• **TASK STATEMENT**
In the text on the German stem cell clinic, reproduce the passage from "You can read" up to and including "without formal approval." word for word.

• **TEXT SHOWN**
____

Germany shuts down controversial stem cell clinic


#1
German authorities have closed down a controversial clinic offering unproven stem cell treatments following the death of a baby who was given an injection in the brain.

You can read the full news story in the link below:
http://www.parkinsons.org.uk/about_us/news/news_items/all_news/stem_cell_clinic_shut_down.aspx

The XCell clinic had been treating a variety of conditions including Parkinson’s, Alzheimer's and multiple sclerosis. But there is no scientific proof that the treatments actually work.

The authorities are investigating the death and the case of another child, who is understood to be more severely disabled than when first treated at the clinic.

Exploiting a legal loophole
The XCell clinic had been operating under a loophole in the European regulations. This allowed some treatments already in use when the new regulations took effect to continue for 18 months without formal approval.

____

Dataset entries

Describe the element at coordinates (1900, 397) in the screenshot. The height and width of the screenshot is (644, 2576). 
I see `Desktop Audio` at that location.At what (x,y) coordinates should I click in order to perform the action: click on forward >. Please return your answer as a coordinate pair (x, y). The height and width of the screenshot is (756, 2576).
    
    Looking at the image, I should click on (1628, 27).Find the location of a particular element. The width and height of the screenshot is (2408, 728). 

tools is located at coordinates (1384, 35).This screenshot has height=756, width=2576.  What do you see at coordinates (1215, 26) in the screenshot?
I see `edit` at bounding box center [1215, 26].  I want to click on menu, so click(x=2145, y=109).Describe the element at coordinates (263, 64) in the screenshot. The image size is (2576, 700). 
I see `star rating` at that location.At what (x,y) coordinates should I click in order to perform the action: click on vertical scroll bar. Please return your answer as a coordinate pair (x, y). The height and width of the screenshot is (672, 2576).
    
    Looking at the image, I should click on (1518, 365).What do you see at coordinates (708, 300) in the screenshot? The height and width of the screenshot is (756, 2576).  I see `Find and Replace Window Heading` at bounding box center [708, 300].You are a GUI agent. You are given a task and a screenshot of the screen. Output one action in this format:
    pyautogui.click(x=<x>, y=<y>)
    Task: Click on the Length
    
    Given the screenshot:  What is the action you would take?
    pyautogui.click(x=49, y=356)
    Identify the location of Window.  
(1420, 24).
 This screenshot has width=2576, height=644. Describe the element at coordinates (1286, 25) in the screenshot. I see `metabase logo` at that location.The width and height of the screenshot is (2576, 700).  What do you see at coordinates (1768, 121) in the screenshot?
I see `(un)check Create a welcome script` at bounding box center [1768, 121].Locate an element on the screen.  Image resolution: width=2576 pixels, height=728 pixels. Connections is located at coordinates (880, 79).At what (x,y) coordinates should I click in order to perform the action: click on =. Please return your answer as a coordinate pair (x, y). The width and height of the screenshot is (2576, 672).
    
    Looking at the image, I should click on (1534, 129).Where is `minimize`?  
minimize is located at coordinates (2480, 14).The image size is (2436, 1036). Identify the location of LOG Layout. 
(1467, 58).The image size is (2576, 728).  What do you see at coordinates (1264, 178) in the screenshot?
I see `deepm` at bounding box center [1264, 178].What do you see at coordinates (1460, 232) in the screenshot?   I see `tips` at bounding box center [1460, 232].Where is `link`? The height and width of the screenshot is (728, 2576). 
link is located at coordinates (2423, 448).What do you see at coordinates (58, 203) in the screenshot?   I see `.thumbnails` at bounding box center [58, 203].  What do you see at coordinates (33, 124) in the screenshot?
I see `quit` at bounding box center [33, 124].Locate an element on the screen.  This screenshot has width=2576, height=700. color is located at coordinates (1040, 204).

____

• **SOLVED EXERCISE**
You can read the full news story in the link below:
http://www.parkinsons.org.uk/about_us/news/news_items/all_news/stem_cell_clinic_shut_down.aspx

The XCell clinic had been treating a variety of conditions including Parkinson’s, Alzheimer's and multiple sclerosis. But there is no scientific proof that the treatments actually work.

The authorities are investigating the death and the case of another child, who is understood to be more severely disabled than when first treated at the clinic.

Exploiting a legal loophole
The XCell clinic had been operating under a loophole in the European regulations. This allowed some treatments already in use when the new regulations took effect to continue for 18 months without formal approval.